TASK DIRECTIONS »
Please put the lines starting at the one containing "You are a computer-use agent. The height" and ending at the one containing "click(1216, 410)" into a two-column CSV with the headers input and output, one row per input paired with its answer. Wrap each field in double quotes and replace any line breaks inside a field with spaces.

---------------

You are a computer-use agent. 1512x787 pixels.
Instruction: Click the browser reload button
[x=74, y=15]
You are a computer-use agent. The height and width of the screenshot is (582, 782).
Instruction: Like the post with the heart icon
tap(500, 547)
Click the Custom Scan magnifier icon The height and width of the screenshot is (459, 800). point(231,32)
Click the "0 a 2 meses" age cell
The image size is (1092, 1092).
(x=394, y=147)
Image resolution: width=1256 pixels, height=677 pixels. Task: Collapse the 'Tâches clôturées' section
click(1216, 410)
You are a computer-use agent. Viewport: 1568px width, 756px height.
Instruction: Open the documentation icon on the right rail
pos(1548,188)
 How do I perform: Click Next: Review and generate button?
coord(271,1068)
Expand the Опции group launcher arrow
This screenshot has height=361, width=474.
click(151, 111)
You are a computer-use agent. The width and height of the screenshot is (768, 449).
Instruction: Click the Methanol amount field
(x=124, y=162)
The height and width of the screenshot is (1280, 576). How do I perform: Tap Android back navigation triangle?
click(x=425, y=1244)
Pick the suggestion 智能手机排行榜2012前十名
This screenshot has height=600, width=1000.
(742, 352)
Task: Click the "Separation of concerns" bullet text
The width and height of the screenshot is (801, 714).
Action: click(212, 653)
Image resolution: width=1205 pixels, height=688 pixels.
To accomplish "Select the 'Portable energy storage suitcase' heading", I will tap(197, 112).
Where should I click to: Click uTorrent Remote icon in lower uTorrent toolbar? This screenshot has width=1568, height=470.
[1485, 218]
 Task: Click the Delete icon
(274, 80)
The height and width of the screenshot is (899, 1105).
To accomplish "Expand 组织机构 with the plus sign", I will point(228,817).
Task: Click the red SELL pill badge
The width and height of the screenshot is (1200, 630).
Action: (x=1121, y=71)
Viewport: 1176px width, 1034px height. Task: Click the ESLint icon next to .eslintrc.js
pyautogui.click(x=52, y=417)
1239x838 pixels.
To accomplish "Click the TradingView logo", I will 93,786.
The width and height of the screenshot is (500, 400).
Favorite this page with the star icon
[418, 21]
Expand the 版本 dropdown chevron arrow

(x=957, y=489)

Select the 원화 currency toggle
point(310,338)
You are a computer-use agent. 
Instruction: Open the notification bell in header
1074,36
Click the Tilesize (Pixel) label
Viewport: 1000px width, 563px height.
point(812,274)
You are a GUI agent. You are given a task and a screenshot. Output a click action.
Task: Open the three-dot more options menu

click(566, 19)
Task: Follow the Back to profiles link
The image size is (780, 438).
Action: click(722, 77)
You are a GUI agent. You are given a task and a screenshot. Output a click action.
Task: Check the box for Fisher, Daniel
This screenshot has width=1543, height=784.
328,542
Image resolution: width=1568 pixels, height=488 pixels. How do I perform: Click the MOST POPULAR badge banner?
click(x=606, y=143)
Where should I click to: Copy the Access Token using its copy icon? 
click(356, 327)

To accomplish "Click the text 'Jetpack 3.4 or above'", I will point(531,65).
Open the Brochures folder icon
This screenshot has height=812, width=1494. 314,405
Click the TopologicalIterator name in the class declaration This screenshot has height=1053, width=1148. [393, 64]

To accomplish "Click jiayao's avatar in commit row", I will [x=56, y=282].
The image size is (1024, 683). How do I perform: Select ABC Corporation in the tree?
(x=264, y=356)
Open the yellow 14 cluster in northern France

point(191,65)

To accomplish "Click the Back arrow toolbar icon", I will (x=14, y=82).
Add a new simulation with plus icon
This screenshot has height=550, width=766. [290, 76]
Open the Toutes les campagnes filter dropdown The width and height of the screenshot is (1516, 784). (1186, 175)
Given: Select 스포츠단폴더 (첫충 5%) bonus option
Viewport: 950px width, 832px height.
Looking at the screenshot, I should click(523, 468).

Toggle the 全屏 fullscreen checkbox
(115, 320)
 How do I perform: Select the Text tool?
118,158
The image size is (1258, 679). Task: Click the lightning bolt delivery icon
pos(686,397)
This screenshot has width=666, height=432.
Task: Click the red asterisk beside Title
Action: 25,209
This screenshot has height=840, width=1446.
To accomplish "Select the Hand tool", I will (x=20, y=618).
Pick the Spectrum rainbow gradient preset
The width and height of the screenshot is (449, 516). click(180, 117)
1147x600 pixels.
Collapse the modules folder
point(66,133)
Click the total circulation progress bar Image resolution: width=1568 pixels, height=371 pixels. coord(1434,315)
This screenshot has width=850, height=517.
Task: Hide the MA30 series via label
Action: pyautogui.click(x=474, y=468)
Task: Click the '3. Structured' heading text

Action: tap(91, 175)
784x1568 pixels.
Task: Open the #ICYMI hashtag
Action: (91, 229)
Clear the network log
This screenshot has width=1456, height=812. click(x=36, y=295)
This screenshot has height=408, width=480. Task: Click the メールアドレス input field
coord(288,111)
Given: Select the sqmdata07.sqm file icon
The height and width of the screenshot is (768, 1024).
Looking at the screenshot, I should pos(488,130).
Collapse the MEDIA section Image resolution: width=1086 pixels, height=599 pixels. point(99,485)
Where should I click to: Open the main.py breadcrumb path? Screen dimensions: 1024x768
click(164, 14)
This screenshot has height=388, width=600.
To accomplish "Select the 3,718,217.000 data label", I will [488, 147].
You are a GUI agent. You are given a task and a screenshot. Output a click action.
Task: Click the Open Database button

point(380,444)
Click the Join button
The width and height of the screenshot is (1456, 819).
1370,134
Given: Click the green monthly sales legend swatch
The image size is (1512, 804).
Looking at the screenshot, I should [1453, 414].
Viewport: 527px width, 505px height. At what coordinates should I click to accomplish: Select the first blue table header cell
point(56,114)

---------------

THE SOLUTION »
input,output
"You are a computer-use agent. The height and width of the screenshot is (582, 782). Instruction: Like the post with the heart icon","tap(500, 547)"
"Click the Custom Scan magnifier icon The height and width of the screenshot is (459, 800).","point(231,32)"
"Click the ""0 a 2 meses"" age cell The image size is (1092, 1092).","(x=394, y=147)"
"Image resolution: width=1256 pixels, height=677 pixels. Task: Collapse the 'Tâches clôturées' section","click(1216, 410)"